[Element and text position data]
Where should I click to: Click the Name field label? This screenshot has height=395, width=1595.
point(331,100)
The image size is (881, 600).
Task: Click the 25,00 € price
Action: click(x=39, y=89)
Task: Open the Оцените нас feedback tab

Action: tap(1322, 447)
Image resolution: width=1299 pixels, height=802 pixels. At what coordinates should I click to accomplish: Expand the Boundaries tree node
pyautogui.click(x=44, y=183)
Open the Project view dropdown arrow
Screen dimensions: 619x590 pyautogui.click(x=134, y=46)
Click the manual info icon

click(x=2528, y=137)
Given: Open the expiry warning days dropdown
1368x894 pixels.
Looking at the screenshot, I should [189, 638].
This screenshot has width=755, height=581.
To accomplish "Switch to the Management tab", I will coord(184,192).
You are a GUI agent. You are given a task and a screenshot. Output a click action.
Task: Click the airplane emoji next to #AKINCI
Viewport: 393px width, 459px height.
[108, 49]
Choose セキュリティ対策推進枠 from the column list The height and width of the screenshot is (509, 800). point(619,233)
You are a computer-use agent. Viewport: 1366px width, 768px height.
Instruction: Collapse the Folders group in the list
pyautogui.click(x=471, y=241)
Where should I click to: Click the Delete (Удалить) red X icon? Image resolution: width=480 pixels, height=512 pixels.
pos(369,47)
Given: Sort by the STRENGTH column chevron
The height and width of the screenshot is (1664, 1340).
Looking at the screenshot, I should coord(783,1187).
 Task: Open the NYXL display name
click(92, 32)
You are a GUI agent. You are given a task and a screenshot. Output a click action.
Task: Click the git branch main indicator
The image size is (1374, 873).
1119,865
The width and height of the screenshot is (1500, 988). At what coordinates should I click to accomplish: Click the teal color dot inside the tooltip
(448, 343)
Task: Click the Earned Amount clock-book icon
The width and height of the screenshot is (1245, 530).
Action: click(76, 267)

* **Exercise goal**: Reproduce every item above line for line, with no changes.

* **Solution to this exercise**:
Where should I click to: Click the Name field label? This screenshot has height=395, width=1595.
point(331,100)
The image size is (881, 600).
Task: Click the 25,00 € price
Action: click(x=39, y=89)
Task: Open the Оцените нас feedback tab

Action: tap(1322, 447)
Image resolution: width=1299 pixels, height=802 pixels. At what coordinates should I click to accomplish: Expand the Boundaries tree node
pyautogui.click(x=44, y=183)
Open the Project view dropdown arrow
Screen dimensions: 619x590 pyautogui.click(x=134, y=46)
Click the manual info icon

click(x=2528, y=137)
Given: Open the expiry warning days dropdown
1368x894 pixels.
Looking at the screenshot, I should [189, 638].
This screenshot has width=755, height=581.
To accomplish "Switch to the Management tab", I will coord(184,192).
You are a GUI agent. You are given a task and a screenshot. Output a click action.
Task: Click the airplane emoji next to #AKINCI
Viewport: 393px width, 459px height.
[108, 49]
Choose セキュリティ対策推進枠 from the column list The height and width of the screenshot is (509, 800). point(619,233)
You are a computer-use agent. Viewport: 1366px width, 768px height.
Instruction: Collapse the Folders group in the list
pyautogui.click(x=471, y=241)
Where should I click to: Click the Delete (Удалить) red X icon? Image resolution: width=480 pixels, height=512 pixels.
pos(369,47)
Given: Sort by the STRENGTH column chevron
The height and width of the screenshot is (1664, 1340).
Looking at the screenshot, I should coord(783,1187).
 Task: Open the NYXL display name
click(92, 32)
You are a GUI agent. You are given a task and a screenshot. Output a click action.
Task: Click the git branch main indicator
The image size is (1374, 873).
1119,865
The width and height of the screenshot is (1500, 988). At what coordinates should I click to accomplish: Click the teal color dot inside the tooltip
(448, 343)
Task: Click the Earned Amount clock-book icon
The width and height of the screenshot is (1245, 530).
Action: click(76, 267)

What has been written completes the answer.